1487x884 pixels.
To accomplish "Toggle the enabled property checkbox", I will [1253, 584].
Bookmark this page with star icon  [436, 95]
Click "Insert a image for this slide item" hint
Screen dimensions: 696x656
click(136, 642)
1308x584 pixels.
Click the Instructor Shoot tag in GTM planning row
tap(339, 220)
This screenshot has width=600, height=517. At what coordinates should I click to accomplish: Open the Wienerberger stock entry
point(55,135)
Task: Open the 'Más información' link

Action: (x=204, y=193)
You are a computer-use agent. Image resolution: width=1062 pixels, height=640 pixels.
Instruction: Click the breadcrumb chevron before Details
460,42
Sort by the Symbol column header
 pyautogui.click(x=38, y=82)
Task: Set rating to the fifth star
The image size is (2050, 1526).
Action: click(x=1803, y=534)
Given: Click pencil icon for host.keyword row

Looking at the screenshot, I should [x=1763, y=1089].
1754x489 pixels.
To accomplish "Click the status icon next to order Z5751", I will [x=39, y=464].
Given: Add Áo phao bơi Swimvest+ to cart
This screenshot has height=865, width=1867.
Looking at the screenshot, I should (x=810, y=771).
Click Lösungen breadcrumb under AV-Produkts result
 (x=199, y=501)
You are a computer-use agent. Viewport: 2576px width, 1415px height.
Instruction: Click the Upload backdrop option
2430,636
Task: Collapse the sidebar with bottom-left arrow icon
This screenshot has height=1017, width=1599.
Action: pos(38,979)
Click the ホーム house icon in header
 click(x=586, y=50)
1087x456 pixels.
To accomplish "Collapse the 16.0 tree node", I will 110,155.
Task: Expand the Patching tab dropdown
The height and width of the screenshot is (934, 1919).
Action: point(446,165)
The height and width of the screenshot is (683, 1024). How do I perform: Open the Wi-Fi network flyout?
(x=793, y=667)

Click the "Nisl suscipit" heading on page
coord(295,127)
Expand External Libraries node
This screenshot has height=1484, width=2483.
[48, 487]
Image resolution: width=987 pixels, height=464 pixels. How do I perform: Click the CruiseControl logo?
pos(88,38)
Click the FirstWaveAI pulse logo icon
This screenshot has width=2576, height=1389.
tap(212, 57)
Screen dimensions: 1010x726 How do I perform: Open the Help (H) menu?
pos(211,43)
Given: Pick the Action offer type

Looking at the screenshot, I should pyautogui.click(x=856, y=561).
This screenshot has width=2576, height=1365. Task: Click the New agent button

## Directions for this task
Turn each nonblank line of the material above into an item of a numbered list, leaving out the blank lines.

## Answer to this exercise
1. 1487x884 pixels.
2. To accomplish "Toggle the enabled property checkbox", I will [1253, 584].
3. Bookmark this page with star icon  [436, 95]
4. Click "Insert a image for this slide item" hint
5. Screen dimensions: 696x656
6. click(136, 642)
7. 1308x584 pixels.
8. Click the Instructor Shoot tag in GTM planning row
9. tap(339, 220)
10. This screenshot has width=600, height=517. At what coordinates should I click to accomplish: Open the Wienerberger stock entry
11. point(55,135)
12. Task: Open the 'Más información' link
13. Action: (x=204, y=193)
14. You are a computer-use agent. Image resolution: width=1062 pixels, height=640 pixels.
15. Instruction: Click the breadcrumb chevron before Details
16. 460,42
17. Sort by the Symbol column header
18.  pyautogui.click(x=38, y=82)
19. Task: Set rating to the fifth star
20. The image size is (2050, 1526).
21. Action: click(x=1803, y=534)
22. Given: Click pencil icon for host.keyword row
23. Looking at the screenshot, I should [x=1763, y=1089].
24. 1754x489 pixels.
25. To accomplish "Click the status icon next to order Z5751", I will [x=39, y=464].
26. Given: Add Áo phao bơi Swimvest+ to cart
27. This screenshot has height=865, width=1867.
28. Looking at the screenshot, I should (x=810, y=771).
29. Click Lösungen breadcrumb under AV-Produkts result
30.  (x=199, y=501)
31. You are a computer-use agent. Viewport: 2576px width, 1415px height.
32. Instruction: Click the Upload backdrop option
33. 2430,636
34. Task: Collapse the sidebar with bottom-left arrow icon
35. This screenshot has height=1017, width=1599.
36. Action: pos(38,979)
37. Click the ホーム house icon in header
38.  click(x=586, y=50)
39. 1087x456 pixels.
40. To accomplish "Collapse the 16.0 tree node", I will 110,155.
41. Task: Expand the Patching tab dropdown
42. The height and width of the screenshot is (934, 1919).
43. Action: point(446,165)
44. The height and width of the screenshot is (683, 1024). How do I perform: Open the Wi-Fi network flyout?
45. (x=793, y=667)
46. Click the "Nisl suscipit" heading on page
47. coord(295,127)
48. Expand External Libraries node
49. This screenshot has height=1484, width=2483.
50. [48, 487]
51. Image resolution: width=987 pixels, height=464 pixels. How do I perform: Click the CruiseControl logo?
52. pos(88,38)
53. Click the FirstWaveAI pulse logo icon
54. This screenshot has width=2576, height=1389.
55. tap(212, 57)
56. Screen dimensions: 1010x726 How do I perform: Open the Help (H) menu?
57. pos(211,43)
58. Given: Pick the Action offer type
59. Looking at the screenshot, I should pyautogui.click(x=856, y=561).
60. This screenshot has width=2576, height=1365. Task: Click the New agent button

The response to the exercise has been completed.